### TASK BRIEF
Whatever the listing holds, output it without alteration.
───── PROVIDED ENTRIES
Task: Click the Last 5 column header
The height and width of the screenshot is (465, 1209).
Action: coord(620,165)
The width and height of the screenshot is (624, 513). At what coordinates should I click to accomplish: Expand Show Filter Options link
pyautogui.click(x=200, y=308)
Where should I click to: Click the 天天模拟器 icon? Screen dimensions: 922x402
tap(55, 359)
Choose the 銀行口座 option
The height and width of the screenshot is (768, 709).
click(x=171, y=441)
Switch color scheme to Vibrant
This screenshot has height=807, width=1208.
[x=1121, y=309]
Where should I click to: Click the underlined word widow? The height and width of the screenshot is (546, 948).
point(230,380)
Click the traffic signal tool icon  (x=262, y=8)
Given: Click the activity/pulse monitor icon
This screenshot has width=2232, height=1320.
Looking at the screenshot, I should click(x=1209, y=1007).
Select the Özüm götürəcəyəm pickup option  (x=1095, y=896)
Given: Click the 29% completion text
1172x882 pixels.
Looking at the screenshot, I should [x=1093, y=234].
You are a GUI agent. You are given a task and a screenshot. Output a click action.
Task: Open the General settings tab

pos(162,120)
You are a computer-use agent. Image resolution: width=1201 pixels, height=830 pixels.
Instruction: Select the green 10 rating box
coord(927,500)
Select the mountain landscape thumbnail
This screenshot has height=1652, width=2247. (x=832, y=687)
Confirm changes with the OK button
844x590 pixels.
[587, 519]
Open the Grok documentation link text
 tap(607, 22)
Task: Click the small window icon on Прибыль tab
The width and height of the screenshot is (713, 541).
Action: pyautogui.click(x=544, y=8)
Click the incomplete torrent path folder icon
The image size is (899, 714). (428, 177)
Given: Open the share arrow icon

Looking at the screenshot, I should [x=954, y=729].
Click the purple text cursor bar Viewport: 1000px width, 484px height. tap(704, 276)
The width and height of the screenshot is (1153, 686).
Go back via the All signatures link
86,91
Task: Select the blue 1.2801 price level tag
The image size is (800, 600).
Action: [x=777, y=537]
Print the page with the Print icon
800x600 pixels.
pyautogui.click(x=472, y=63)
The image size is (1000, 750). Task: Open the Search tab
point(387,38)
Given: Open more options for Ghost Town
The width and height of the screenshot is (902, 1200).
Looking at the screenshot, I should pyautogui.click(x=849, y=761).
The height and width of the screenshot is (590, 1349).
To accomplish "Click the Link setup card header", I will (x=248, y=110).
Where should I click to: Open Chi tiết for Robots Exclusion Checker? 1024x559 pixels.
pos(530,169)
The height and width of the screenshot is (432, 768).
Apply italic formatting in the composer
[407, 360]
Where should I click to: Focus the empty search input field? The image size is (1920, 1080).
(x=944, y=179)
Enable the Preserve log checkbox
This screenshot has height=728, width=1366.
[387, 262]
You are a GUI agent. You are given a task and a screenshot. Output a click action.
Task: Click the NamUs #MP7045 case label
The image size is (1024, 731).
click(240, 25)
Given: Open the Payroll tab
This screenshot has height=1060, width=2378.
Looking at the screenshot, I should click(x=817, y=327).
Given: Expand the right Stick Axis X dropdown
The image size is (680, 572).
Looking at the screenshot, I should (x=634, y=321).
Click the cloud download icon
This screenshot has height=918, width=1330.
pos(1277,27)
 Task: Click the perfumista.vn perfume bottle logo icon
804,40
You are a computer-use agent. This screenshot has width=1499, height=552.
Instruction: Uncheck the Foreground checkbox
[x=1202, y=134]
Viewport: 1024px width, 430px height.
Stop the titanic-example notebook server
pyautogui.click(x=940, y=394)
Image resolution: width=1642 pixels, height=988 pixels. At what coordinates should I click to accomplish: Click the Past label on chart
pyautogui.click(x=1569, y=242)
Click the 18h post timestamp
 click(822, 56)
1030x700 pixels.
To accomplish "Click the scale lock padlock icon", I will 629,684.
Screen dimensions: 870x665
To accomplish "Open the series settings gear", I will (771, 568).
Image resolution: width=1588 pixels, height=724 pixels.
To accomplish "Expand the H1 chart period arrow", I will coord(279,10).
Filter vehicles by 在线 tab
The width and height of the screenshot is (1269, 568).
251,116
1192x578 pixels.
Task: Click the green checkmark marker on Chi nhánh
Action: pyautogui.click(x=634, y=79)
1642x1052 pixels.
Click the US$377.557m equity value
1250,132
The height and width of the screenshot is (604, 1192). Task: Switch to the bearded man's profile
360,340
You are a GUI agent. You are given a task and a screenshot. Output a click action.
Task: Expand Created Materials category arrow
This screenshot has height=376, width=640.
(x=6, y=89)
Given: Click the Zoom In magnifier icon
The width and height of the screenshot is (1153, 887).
──────────
### OUTPUT OF THE TASK
Task: Click the Last 5 column header
The height and width of the screenshot is (465, 1209).
Action: coord(620,165)
The width and height of the screenshot is (624, 513). At what coordinates should I click to accomplish: Expand Show Filter Options link
pyautogui.click(x=200, y=308)
Where should I click to: Click the 天天模拟器 icon? Screen dimensions: 922x402
tap(55, 359)
Choose the 銀行口座 option
The height and width of the screenshot is (768, 709).
click(x=171, y=441)
Switch color scheme to Vibrant
This screenshot has height=807, width=1208.
[x=1121, y=309]
Where should I click to: Click the underlined word widow? The height and width of the screenshot is (546, 948).
point(230,380)
Click the traffic signal tool icon  (x=262, y=8)
Given: Click the activity/pulse monitor icon
This screenshot has width=2232, height=1320.
Looking at the screenshot, I should click(x=1209, y=1007).
Select the Özüm götürəcəyəm pickup option  (x=1095, y=896)
Given: Click the 29% completion text
1172x882 pixels.
Looking at the screenshot, I should [x=1093, y=234].
You are a GUI agent. You are given a task and a screenshot. Output a click action.
Task: Open the General settings tab

pos(162,120)
You are a computer-use agent. Image resolution: width=1201 pixels, height=830 pixels.
Instruction: Select the green 10 rating box
coord(927,500)
Select the mountain landscape thumbnail
This screenshot has height=1652, width=2247. (x=832, y=687)
Confirm changes with the OK button
844x590 pixels.
[587, 519]
Open the Grok documentation link text
 tap(607, 22)
Task: Click the small window icon on Прибыль tab
The width and height of the screenshot is (713, 541).
Action: pyautogui.click(x=544, y=8)
Click the incomplete torrent path folder icon
The image size is (899, 714). (428, 177)
Given: Open the share arrow icon

Looking at the screenshot, I should [x=954, y=729].
Click the purple text cursor bar Viewport: 1000px width, 484px height. tap(704, 276)
The width and height of the screenshot is (1153, 686).
Go back via the All signatures link
86,91
Task: Select the blue 1.2801 price level tag
The image size is (800, 600).
Action: [x=777, y=537]
Print the page with the Print icon
800x600 pixels.
pyautogui.click(x=472, y=63)
The image size is (1000, 750). Task: Open the Search tab
point(387,38)
Given: Open more options for Ghost Town
The width and height of the screenshot is (902, 1200).
Looking at the screenshot, I should pyautogui.click(x=849, y=761).
The height and width of the screenshot is (590, 1349).
To accomplish "Click the Link setup card header", I will (x=248, y=110).
Where should I click to: Open Chi tiết for Robots Exclusion Checker? 1024x559 pixels.
pos(530,169)
The height and width of the screenshot is (432, 768).
Apply italic formatting in the composer
[407, 360]
Where should I click to: Focus the empty search input field? The image size is (1920, 1080).
(x=944, y=179)
Enable the Preserve log checkbox
This screenshot has height=728, width=1366.
[387, 262]
You are a GUI agent. You are given a task and a screenshot. Output a click action.
Task: Click the NamUs #MP7045 case label
The image size is (1024, 731).
click(240, 25)
Given: Open the Payroll tab
This screenshot has height=1060, width=2378.
Looking at the screenshot, I should click(x=817, y=327).
Given: Expand the right Stick Axis X dropdown
The image size is (680, 572).
Looking at the screenshot, I should (x=634, y=321).
Click the cloud download icon
This screenshot has height=918, width=1330.
pos(1277,27)
 Task: Click the perfumista.vn perfume bottle logo icon
804,40
You are a computer-use agent. This screenshot has width=1499, height=552.
Instruction: Uncheck the Foreground checkbox
[x=1202, y=134]
Viewport: 1024px width, 430px height.
Stop the titanic-example notebook server
pyautogui.click(x=940, y=394)
Image resolution: width=1642 pixels, height=988 pixels. At what coordinates should I click to accomplish: Click the Past label on chart
pyautogui.click(x=1569, y=242)
Click the 18h post timestamp
 click(822, 56)
1030x700 pixels.
To accomplish "Click the scale lock padlock icon", I will 629,684.
Screen dimensions: 870x665
To accomplish "Open the series settings gear", I will (771, 568).
Image resolution: width=1588 pixels, height=724 pixels.
To accomplish "Expand the H1 chart period arrow", I will coord(279,10).
Filter vehicles by 在线 tab
The width and height of the screenshot is (1269, 568).
251,116
1192x578 pixels.
Task: Click the green checkmark marker on Chi nhánh
Action: pyautogui.click(x=634, y=79)
1642x1052 pixels.
Click the US$377.557m equity value
1250,132
The height and width of the screenshot is (604, 1192). Task: Switch to the bearded man's profile
360,340
You are a GUI agent. You are given a task and a screenshot. Output a click action.
Task: Expand Created Materials category arrow
This screenshot has height=376, width=640.
(x=6, y=89)
Given: Click the Zoom In magnifier icon
The width and height of the screenshot is (1153, 887).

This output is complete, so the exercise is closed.